■ **WHAT YOU NEED TO DO**:
Rewrite the entries below as a numbered list, one line per item, and drop the blank lines.

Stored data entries
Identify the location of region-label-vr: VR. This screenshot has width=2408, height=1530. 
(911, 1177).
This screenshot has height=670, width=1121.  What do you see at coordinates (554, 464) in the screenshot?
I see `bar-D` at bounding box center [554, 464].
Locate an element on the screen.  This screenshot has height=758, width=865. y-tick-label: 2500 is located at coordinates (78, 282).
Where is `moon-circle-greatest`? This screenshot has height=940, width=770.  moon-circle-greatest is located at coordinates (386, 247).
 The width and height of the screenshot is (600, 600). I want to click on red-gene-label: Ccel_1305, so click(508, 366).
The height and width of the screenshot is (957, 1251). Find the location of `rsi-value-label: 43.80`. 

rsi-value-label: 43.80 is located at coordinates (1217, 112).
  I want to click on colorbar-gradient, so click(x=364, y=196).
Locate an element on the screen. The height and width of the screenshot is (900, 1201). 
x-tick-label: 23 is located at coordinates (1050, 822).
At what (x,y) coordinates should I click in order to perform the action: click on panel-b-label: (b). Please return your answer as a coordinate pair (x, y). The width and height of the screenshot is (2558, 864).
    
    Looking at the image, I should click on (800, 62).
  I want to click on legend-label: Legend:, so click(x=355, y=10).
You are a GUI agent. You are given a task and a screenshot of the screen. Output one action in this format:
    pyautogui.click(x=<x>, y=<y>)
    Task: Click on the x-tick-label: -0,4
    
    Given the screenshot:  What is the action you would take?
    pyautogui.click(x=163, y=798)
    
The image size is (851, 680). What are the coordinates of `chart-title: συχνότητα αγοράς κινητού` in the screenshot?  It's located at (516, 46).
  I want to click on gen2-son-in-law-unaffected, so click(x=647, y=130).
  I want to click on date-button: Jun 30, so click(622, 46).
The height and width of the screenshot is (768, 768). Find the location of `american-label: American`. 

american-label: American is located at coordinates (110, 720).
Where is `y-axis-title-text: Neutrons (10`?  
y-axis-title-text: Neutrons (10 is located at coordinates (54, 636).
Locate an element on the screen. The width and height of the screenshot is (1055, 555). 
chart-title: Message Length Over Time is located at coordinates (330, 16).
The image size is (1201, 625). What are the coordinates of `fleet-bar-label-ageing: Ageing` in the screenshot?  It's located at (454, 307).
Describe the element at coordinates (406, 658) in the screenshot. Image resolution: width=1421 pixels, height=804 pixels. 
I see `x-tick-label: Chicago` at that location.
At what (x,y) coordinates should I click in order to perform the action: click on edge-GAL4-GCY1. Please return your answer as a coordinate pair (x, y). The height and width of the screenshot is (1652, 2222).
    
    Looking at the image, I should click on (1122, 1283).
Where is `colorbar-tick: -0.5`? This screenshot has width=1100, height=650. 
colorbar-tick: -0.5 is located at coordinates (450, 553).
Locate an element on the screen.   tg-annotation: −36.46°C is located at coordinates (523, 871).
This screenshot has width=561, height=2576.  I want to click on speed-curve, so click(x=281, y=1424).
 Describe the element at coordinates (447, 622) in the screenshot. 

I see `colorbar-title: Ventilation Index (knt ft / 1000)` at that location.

■ **FINISHED TASK**:
1. Identify the location of region-label-vr: VR. This screenshot has width=2408, height=1530. 
2. (911, 1177).
3. This screenshot has height=670, width=1121.  What do you see at coordinates (554, 464) in the screenshot?
4. I see `bar-D` at bounding box center [554, 464].
5. Locate an element on the screen.  This screenshot has height=758, width=865. y-tick-label: 2500 is located at coordinates (78, 282).
6. Where is `moon-circle-greatest`? This screenshot has height=940, width=770.  moon-circle-greatest is located at coordinates (386, 247).
7.  The width and height of the screenshot is (600, 600). I want to click on red-gene-label: Ccel_1305, so click(508, 366).
8. The height and width of the screenshot is (957, 1251). Find the location of `rsi-value-label: 43.80`. 
9. rsi-value-label: 43.80 is located at coordinates (1217, 112).
10.   I want to click on colorbar-gradient, so click(x=364, y=196).
11. Locate an element on the screen. The height and width of the screenshot is (900, 1201). 
12. x-tick-label: 23 is located at coordinates (1050, 822).
13. At what (x,y) coordinates should I click in order to perform the action: click on panel-b-label: (b). Please return your answer as a coordinate pair (x, y). The width and height of the screenshot is (2558, 864).
14.     Looking at the image, I should click on (800, 62).
15.   I want to click on legend-label: Legend:, so click(x=355, y=10).
16. You are a GUI agent. You are given a task and a screenshot of the screen. Output one action in this format:
17.     pyautogui.click(x=<x>, y=<y>)
18.     Task: Click on the x-tick-label: -0,4
19.     Given the screenshot:  What is the action you would take?
20.     pyautogui.click(x=163, y=798)
21. The image size is (851, 680). What are the coordinates of `chart-title: συχνότητα αγοράς κινητού` in the screenshot?  It's located at (516, 46).
22.   I want to click on gen2-son-in-law-unaffected, so click(x=647, y=130).
23.   I want to click on date-button: Jun 30, so click(622, 46).
24. The height and width of the screenshot is (768, 768). Find the location of `american-label: American`. 
25. american-label: American is located at coordinates (110, 720).
26. Where is `y-axis-title-text: Neutrons (10`?  
27. y-axis-title-text: Neutrons (10 is located at coordinates (54, 636).
28. Locate an element on the screen. The width and height of the screenshot is (1055, 555). 
29. chart-title: Message Length Over Time is located at coordinates (330, 16).
30. The image size is (1201, 625). What are the coordinates of `fleet-bar-label-ageing: Ageing` in the screenshot?  It's located at (454, 307).
31. Describe the element at coordinates (406, 658) in the screenshot. Image resolution: width=1421 pixels, height=804 pixels. 
32. I see `x-tick-label: Chicago` at that location.
33. At what (x,y) coordinates should I click in order to perform the action: click on edge-GAL4-GCY1. Please return your answer as a coordinate pair (x, y). The height and width of the screenshot is (1652, 2222).
34.     Looking at the image, I should click on (1122, 1283).
35. Where is `colorbar-tick: -0.5`? This screenshot has width=1100, height=650. 
36. colorbar-tick: -0.5 is located at coordinates (450, 553).
37. Locate an element on the screen.   tg-annotation: −36.46°C is located at coordinates (523, 871).
38. This screenshot has width=561, height=2576.  I want to click on speed-curve, so click(x=281, y=1424).
39.  Describe the element at coordinates (447, 622) in the screenshot. 
40. I see `colorbar-title: Ventilation Index (knt ft / 1000)` at that location.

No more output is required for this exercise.